- Rows
»»
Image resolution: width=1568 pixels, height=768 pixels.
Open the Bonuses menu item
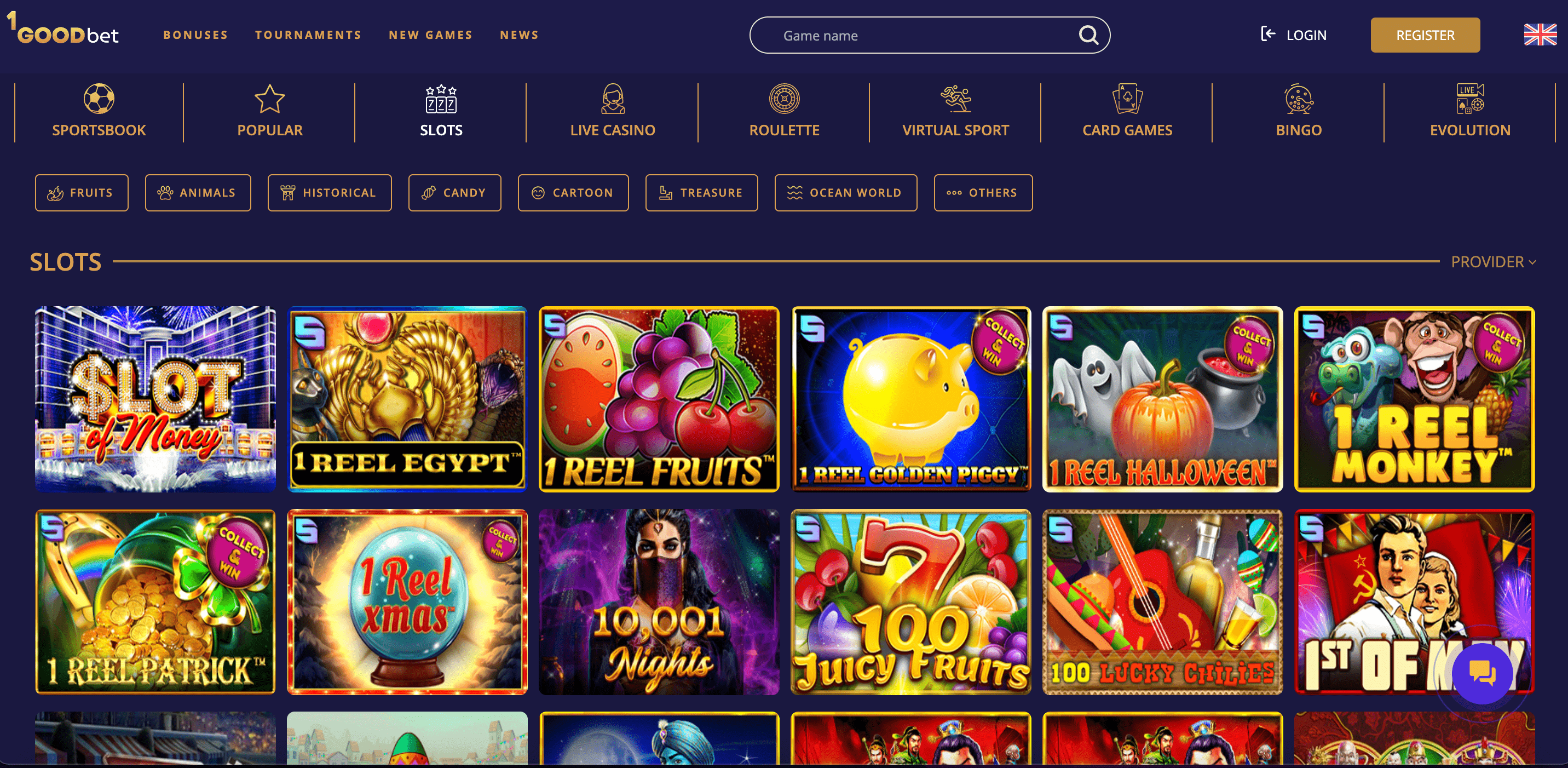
««
»»
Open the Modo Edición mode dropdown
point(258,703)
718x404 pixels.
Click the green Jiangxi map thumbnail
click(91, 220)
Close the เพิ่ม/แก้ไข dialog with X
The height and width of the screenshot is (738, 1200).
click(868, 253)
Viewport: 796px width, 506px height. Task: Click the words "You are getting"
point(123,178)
««
- Task brief
Copy out the lines of the items, starting with the line that contains "Image resolution: width=1568" and going on through the line that contains "Open the Bonuses menu item".

- In response
Image resolution: width=1568 pixels, height=768 pixels.
Open the Bonuses menu item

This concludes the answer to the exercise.